La circulación sanguínea pulmonar debe reducirse si es excesiva (como sucede en la atresia tricuspídea con una comunicación ventricular grande). De esta forma, se protege a los pulmones para que no sufran daño. La técnica consiste en colocar una banda alrededor de la arteria pulmonar para que la sangre que circula hacia los pulmones se reduzca de manera controlada.

Por último, si el problema es que no circula un volumen de sangre suficiente por la aorta (como sucede en la atresia tricuspídea con comunicación ventricular y trasposición de los vasos grandes), la sangre que circula por el ventrículo izquierdo de tamaño normal debe redirigirse hacia la aorta. Es necesario reconstruir la aorta. La circulación sanguínea pulmonar puede establecerse mediante la colocación de una derivación de Blalock-Taussig modificada.

Independientemente de la cirugía que necesite el recién nacido en sus primeros días de vida, es probable que el paciente necesite otra cirugía cardíaca entre los 3 y los 6 meses de edad.

La operación que se lleva a cabo entre los 3 y los 6 meses de edad se denomina “derivación de Glenn bidireccional”. Mediante este procedimiento, la vena cava superior se desconecta del corazón y se conecta directamente a la arteria pulmonar, y la derivación de Blalock-Taussig se retira. Esto permite que la sangre de la parte superior del cuerpo circule directamente hacia los pulmones para oxigenarse sin necesidad de que el corazón la bombee. Además, evita que la sangre oxigenada regrese a los pulmones y que el corazón se esfuerce de manera innecesaria. A pesar de la cirugía, un poco de sangre continúa retornando del cuerpo a través de la vena cava inferior y distribuyéndose nuevamente por este sin pasar por los pulmones. Por este motivo, el paciente presenta un cierto grado de cianosis.

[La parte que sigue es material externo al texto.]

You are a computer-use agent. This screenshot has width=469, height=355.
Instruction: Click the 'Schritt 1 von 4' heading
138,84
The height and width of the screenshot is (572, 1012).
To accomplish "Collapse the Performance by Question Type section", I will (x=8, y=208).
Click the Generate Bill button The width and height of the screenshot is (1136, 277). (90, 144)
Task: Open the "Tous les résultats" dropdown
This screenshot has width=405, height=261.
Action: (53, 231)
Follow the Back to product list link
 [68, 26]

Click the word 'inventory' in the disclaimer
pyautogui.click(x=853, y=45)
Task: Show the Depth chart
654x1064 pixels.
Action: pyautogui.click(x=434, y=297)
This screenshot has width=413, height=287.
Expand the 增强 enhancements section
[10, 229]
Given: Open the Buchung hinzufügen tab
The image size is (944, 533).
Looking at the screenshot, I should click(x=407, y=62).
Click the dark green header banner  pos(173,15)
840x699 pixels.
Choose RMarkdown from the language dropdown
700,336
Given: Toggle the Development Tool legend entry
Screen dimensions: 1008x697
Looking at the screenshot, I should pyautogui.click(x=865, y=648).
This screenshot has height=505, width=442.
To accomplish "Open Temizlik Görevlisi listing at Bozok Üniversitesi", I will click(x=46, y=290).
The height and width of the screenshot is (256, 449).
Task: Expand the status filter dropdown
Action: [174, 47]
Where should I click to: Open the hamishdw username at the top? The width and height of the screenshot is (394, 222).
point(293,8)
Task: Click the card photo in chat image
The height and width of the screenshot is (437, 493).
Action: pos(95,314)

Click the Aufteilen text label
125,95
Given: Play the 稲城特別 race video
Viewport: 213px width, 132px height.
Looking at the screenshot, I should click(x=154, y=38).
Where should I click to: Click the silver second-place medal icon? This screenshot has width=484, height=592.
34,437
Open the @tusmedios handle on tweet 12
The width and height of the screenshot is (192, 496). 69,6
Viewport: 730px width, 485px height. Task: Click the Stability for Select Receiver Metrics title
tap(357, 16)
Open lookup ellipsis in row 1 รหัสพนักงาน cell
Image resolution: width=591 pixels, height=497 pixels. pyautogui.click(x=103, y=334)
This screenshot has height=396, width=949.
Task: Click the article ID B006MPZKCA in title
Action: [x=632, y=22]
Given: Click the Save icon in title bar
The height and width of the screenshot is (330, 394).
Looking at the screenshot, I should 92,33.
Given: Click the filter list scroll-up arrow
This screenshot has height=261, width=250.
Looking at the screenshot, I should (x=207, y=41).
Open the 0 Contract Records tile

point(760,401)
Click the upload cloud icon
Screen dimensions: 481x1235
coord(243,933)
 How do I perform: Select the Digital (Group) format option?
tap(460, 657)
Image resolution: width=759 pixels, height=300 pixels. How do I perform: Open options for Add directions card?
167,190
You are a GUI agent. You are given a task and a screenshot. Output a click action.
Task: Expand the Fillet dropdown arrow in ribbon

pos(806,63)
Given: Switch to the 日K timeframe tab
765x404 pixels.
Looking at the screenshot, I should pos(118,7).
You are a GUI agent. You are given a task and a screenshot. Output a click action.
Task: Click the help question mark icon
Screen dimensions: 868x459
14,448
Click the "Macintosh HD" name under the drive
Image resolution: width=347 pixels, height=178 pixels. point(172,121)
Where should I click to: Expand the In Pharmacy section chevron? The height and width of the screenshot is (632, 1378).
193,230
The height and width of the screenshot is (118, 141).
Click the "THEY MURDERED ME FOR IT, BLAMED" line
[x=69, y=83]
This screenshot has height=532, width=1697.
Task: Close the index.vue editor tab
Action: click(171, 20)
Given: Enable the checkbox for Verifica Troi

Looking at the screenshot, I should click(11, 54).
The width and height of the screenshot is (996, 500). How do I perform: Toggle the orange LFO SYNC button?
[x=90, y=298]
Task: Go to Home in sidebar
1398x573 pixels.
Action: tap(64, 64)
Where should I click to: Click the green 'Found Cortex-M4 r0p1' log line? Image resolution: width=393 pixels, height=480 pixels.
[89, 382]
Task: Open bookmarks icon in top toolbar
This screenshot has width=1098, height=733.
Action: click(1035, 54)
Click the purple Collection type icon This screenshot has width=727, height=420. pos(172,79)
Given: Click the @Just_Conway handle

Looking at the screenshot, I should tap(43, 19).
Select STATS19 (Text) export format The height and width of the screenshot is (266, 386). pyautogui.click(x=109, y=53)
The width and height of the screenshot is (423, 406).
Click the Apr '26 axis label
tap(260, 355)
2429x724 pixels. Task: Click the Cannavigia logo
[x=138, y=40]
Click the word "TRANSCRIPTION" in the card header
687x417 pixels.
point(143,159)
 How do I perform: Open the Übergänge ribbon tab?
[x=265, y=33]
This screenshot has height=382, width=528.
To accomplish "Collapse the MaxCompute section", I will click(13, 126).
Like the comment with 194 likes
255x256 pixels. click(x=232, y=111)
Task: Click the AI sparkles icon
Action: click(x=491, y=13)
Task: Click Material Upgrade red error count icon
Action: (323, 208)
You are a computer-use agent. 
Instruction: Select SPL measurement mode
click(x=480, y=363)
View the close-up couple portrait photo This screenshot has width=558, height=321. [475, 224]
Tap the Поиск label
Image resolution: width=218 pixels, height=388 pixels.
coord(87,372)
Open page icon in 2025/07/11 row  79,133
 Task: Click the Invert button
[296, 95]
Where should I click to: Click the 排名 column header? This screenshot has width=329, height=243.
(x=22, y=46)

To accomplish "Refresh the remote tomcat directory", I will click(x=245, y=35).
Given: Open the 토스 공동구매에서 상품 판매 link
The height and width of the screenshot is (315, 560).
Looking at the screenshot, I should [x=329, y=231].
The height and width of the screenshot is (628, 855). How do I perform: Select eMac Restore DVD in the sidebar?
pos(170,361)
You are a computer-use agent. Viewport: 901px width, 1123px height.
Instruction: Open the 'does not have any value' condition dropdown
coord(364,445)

Entre los 2 y los 5 años de edad, los niños con atresia tricuspídea están en condiciones de someterse a una tercera cirugía. Esta se conoce como “procedimiento de Fontan” y consiste en conectar la vena cava inferior con la arteria pulmonar. De esta forma, toda la sangre que regresa del cuerpo debe pasar por los pulmones y oxigenarse antes de distribuirse de nuevo por el cuerpo. Esto permite que el paciente tenga un color más normal en la piel y los labios, ya que mejora la saturación de oxígeno en la sangre.

Tratamiento de la atresia tricuspídea: resultados

Los resultados de este método escalonado de tratamiento de la atresia tricuspídea en niños son buenos. La expectativa de supervivencia atravesadas estas tres etapas es del 75 al 95 % según el tipo de anomalía y la cirugía con la que se trate a cada persona.

La calidad de vida a largo plazo después de la operación de Fontan es buena. Los pacientes que más han vivido actualmente tienen entre 30 y 40 años. Sin embargo, pueden producirse varias complicaciones. Por ejemplo, los pacientes pueden tener problemas del ritmo cardíaco que requieran tratamiento con medicamentos o la colocación de un marcapasos. Además, pueden presentar problemas pulmonares que causen una disminución del oxígeno en la sangre. Por otra parte, pueden producirse problemas digestivos por la pérdida de proteínas en las heces, que pueden provocar hinchazón y retención de líquidos. Algunos pacientes pueden necesitar un trasplante de corazón y pulmones más adelante.